Each line below that includes the word "this" is to be reported.

**Source information**
------------------------------------------------------------------------
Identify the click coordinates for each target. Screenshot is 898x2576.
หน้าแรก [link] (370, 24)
------------------------------------------------------------------------
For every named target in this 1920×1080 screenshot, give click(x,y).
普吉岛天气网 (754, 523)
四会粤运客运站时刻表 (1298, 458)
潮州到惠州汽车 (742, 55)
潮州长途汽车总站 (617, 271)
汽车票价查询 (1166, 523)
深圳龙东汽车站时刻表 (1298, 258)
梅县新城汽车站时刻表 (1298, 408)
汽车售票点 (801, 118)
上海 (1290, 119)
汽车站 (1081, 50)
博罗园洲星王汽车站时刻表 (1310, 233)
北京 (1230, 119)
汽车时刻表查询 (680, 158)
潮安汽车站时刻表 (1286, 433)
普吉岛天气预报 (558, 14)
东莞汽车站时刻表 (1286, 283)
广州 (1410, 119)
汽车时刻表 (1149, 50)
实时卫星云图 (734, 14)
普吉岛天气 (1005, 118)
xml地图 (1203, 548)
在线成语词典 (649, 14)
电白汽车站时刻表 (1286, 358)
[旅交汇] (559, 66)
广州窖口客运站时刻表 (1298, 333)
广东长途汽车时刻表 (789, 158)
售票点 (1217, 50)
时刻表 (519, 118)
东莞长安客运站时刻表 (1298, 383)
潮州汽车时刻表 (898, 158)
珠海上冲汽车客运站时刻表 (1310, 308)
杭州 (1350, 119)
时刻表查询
------------------------------------------------------------------------
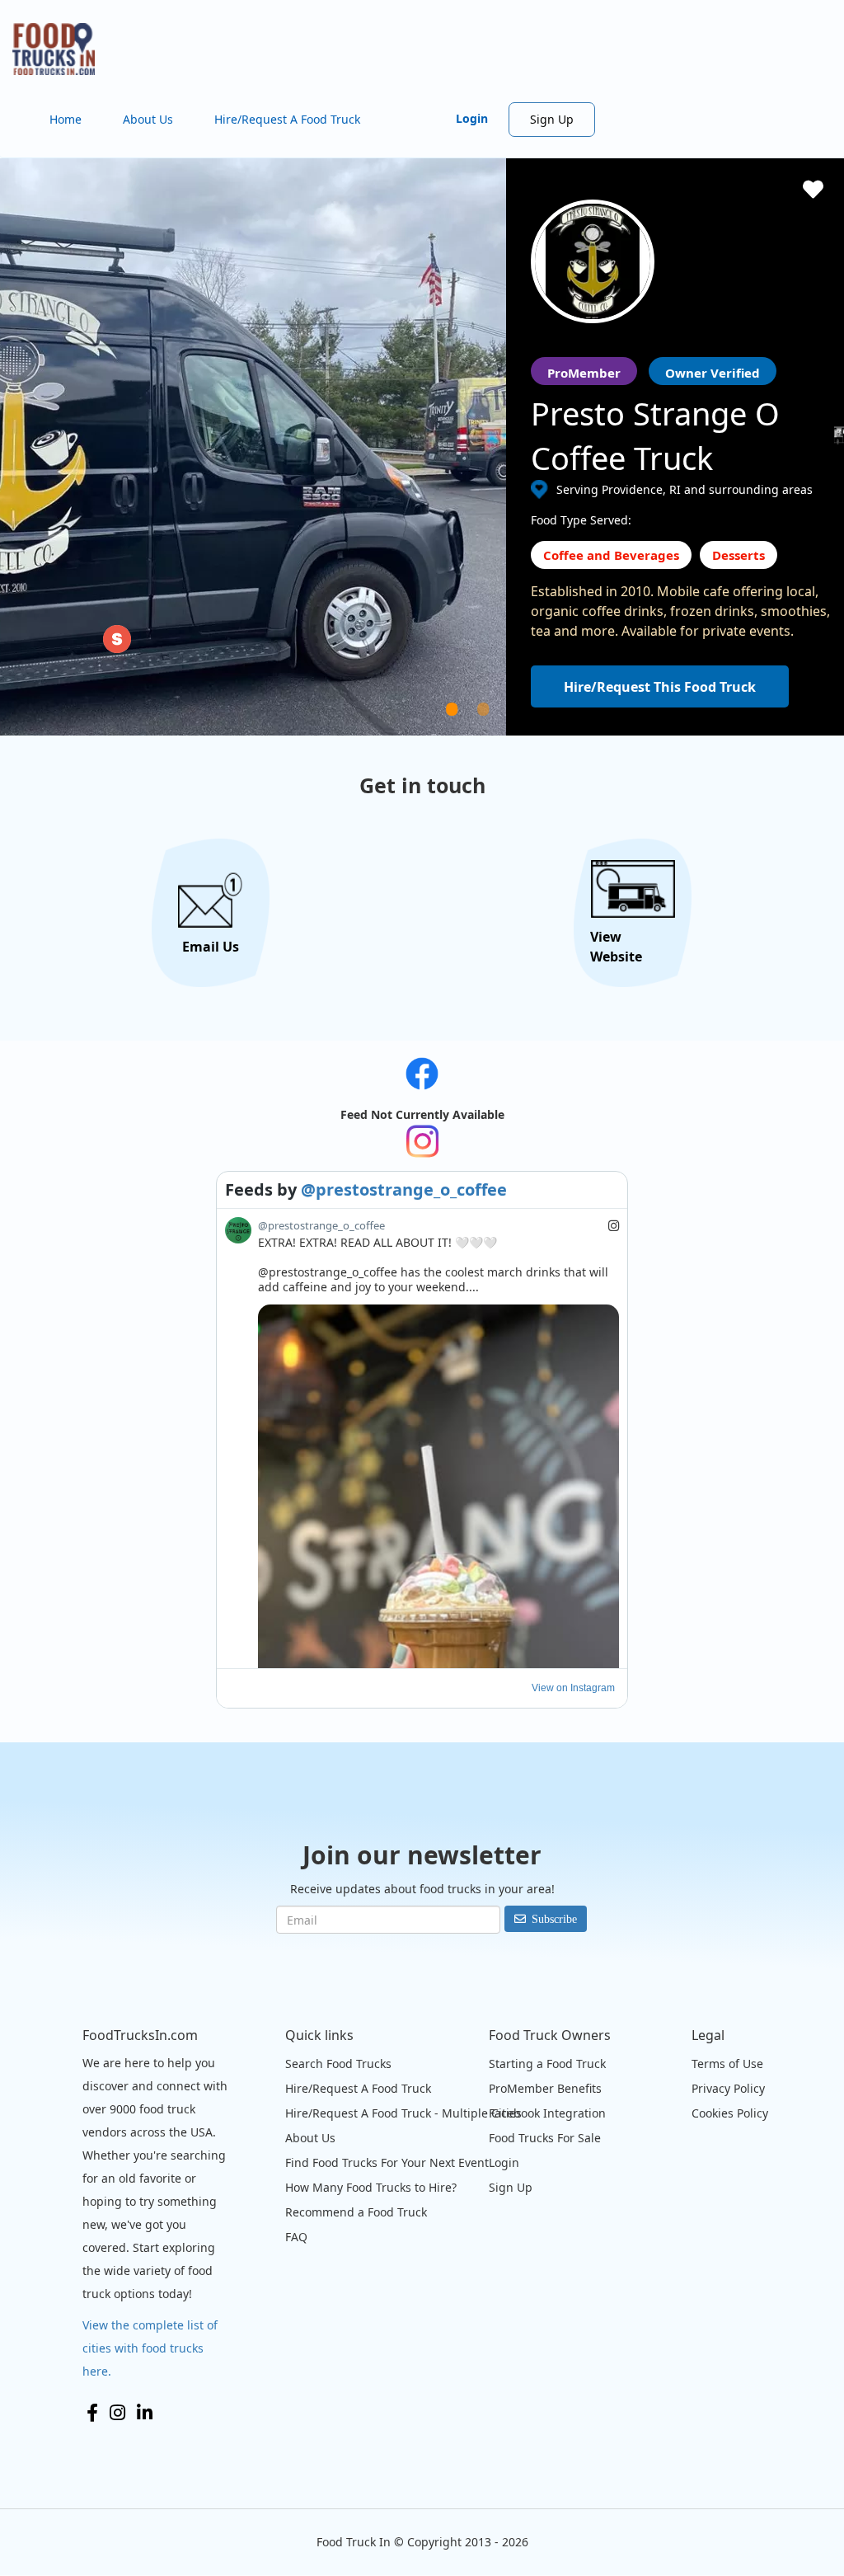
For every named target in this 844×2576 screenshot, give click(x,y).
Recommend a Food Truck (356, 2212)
------------------------------------------------------------------------
**Exercise result**
For every named target in this 1920×1080 screenshot, give click(x,y).
For every named target in this 844×2576 screenshot, give click(x,y).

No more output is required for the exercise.